5 Dès la prise des décisions ou mesures disciplinaires visées aux alinéas 1 et 3, l'autorité d'engagement informe le groupe de confiance de leur existence; à l'expiration du délai de recours de 30 jours, elle lui en adresse par ailleurs une copie intégrale, en mentionnant si ces décisions ou mesures ont fait ou non l'objet d'un recours.
6 La loi sur la responsabilité de l'Etat et des communes, du 24 février 1989, de même que les procédures judiciaires engagées par la personne plaignante à l'égard de la personne mise en cause, sont réservées.

Chapitre VII Dispositions finales et transitoires

Art. 31 Clause abrogatoire
Le règlement relatif à la protection de la personnalité à l'Etat de Genève, du 18 juin 2008, est abrogé.

Art. 32 Entrée en vigueur
Le présent règlement entre en vigueur le 1er avril 2013.
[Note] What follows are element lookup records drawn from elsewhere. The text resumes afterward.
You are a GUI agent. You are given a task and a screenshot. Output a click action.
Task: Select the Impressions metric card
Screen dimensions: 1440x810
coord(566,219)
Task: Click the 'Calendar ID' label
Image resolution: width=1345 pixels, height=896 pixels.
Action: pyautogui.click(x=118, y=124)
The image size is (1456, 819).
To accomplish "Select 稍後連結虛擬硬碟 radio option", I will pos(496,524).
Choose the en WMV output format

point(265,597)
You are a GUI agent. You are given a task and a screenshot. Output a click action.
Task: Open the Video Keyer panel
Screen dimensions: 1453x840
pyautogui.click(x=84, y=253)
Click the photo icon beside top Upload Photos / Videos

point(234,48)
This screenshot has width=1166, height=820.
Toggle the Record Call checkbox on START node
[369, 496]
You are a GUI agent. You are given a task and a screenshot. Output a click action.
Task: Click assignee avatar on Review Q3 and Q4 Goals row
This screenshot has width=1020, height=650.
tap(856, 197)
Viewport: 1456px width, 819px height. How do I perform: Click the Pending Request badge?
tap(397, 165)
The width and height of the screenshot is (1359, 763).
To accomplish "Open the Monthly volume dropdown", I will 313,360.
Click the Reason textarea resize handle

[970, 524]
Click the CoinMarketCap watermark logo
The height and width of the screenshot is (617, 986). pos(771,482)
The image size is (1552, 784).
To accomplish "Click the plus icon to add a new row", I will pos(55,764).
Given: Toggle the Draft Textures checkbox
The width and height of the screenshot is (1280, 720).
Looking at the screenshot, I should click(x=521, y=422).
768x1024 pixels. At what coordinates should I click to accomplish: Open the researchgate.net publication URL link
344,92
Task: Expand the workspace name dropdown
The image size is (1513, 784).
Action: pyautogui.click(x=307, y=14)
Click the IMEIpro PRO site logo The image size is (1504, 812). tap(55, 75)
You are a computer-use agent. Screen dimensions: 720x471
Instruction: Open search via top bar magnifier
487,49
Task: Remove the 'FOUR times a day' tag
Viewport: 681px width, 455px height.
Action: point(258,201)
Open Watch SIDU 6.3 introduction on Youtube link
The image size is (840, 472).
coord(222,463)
Art. 33 Application par analogie
Les dispositions de la loi sur la procédure administrative, du 12 septembre 1985, s'appliquent par analogie aux questions de procédure qui ne sont pas réglées par le présent règlement.

Art. 34 Dispositions transitoires
Toute demande d'ouverture d'investigation déposée auprès du groupe de confiance avant l'entrée en vigueur du présent règlement est instruite selon les règles du règlement relatif à la protection de la personnalité à l'Etat de Genève, du 18 juin 2008.